Nochtans is de nood aan een duurzamere omgang met onze spullen hoog. Nieuwe spullen nemen niet alleen een hap uit het budget, om ze te maken is ook veel energie nodig en het leidt tot veel CO2-uitstoot. Onze spullen hebben een grotere milieu-impact dan vliegen en vlees eten, schrijft Babette Porcelijn in het boek De verborgen impact. Fabrikanten produceren met minderwaardige materialen tegen bodemprijzen in lageloonlanden, en maken misbruik van goedkoop transport, met alle sociale gevolgen en milieu-impact van dien. Door het mindere product en de lagere prijs heeft de consument ook minder het gevoel van waarde, en gaat die minder zorgvuldig met spullen om. ‘Die neerwaartse spiraal moeten we doorbreken door spullen langer te gebruiken, door meer hergebruik, onderhoud en reparatie’, zegt Veerle Vermeyen, onderzoeker Duurzaam Materialenbeheer aan de KU Leuven. ‘We sparen er bovendien grondstoffen mee uit.’
Langere garantie
Maar zowel lang gebruik als repareren wordt ontmoedigd, stelt Heens vast. ‘Spullen zouden ontworpen moeten zijn om lang mee te gaan en hersteld te kunnen worden, maar dat doen fabrikanten niet uit zichzelf. Daarom moet de garantietermijn worden uitgebreid, vindt Heens. ‘Bij ons is dat twee jaar. In Spanje is dat al drie en in Ierland zes jaar. Voor grote huishoudtoestellen is al Europees geregeld dat je het toestel moet kunnen openen met gewoon gereedschap, en reserveonderdelen moeten minstens vijf jaar beschikbaar blijven, maar voor veel producten moeten nog stappen vooruit worden gezet.’‘Veel toestellen worden dichtgeharst of vastgelijmd, of er worden speciale schroefjes gebruikt waar een gewone schroevendraaier niet op past.
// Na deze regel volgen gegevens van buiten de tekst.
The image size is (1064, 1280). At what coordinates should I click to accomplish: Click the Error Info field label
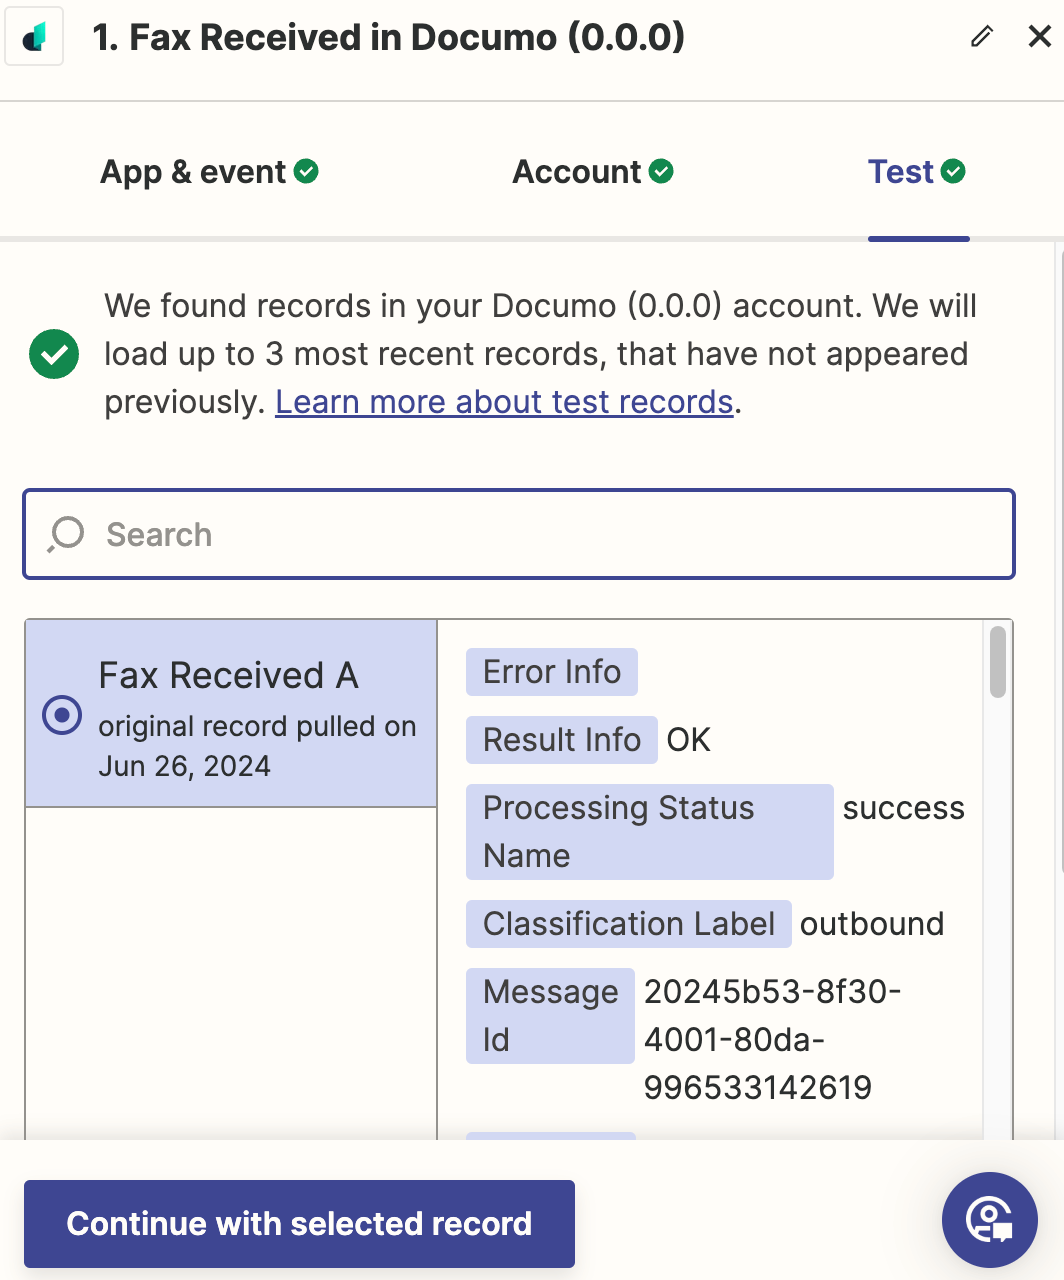[x=552, y=672]
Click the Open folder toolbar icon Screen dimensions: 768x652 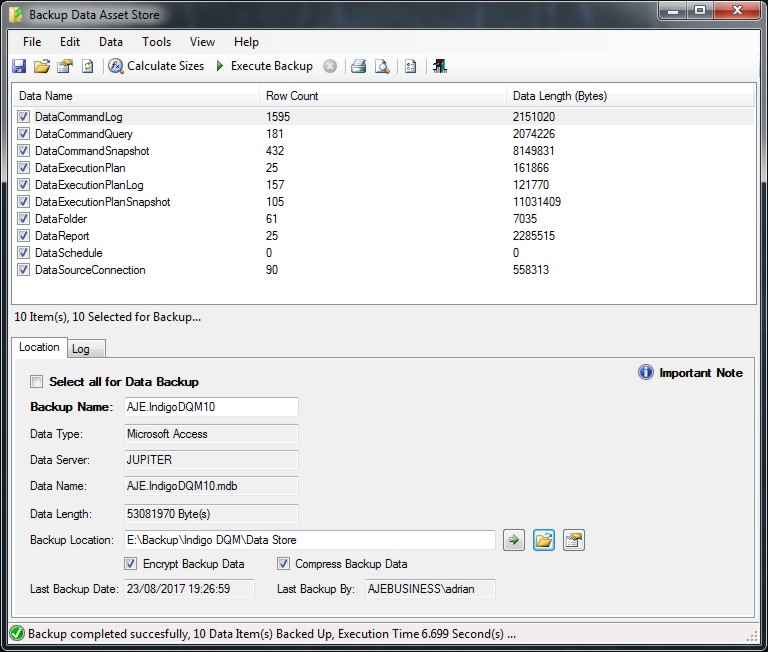(41, 66)
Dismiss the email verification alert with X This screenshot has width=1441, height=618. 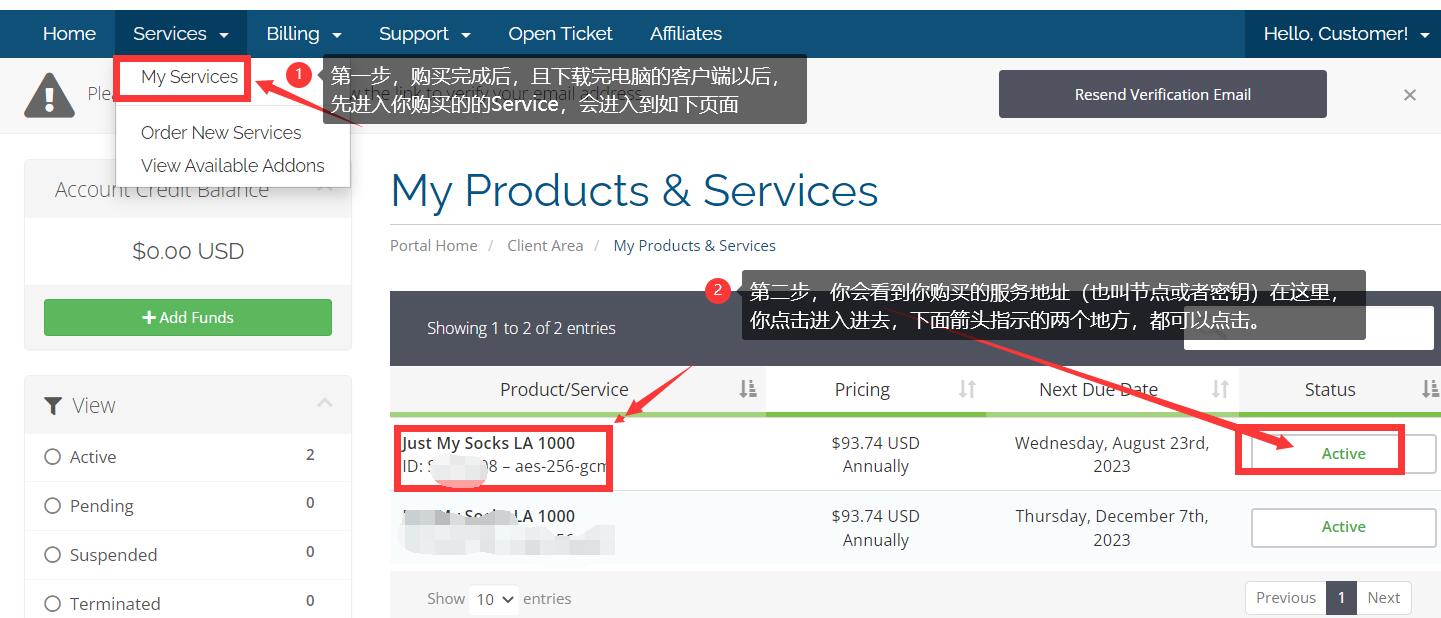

Reserveonderdelen van oudere toestellen zijn vaak niet beschikbaar of duur. Als de reparatie meer kost dan de helft van de nieuwprijs, kiezen mensen voor nieuw. De belofte van een sneller of beter toestel versterkt dat alleen maar, net als mode bij textiel een rol speelt.’
Naar Frans voorbeeld diende federaal minister van Klimaat, Leefmilieu, Duurzame Ontwikkeling en Green Deal Zakia Khattabi (Ecolo) een wetsontwerp in om een repair index (reparatiescore) toe te kennen aan toestellen, zodat mensen kunnen inschatten hoe makkelijk te herstellen hun aankoop is. Die ligt in het federaal parlement ter stemming voor en zou ten laatste begin 2024 van kracht moeten gaan. ‘Een goede zaak’, vindt Heens. Al stelt Vermeyen zich er ook vragen bij: ‘Plaatst dit de verantwoordelijkheid niet volledig bij de consument om deze informatie mee te nemen in de aankoopbeslissing? Worden producten met lage scores afgestraft? Waarom niet gewoon minimumcriteria opleggen?’
Terwijl ik dankzij het Repair Café weer van mijn geroosterde boterham geniet, denk ik aan hersteller Jimmy, die verzuchtte: ‘Waar is de geloofwaardigheid van het toestel?’ En ik vraag me af wat nu weer de slogan was van dat oerdegelijke Duitse merk waar menig grootmoeder bij zwoer: willen we vandaag ‘Immer Besser’? Of ‘Waarschijnlijk een keuze voor het leven’?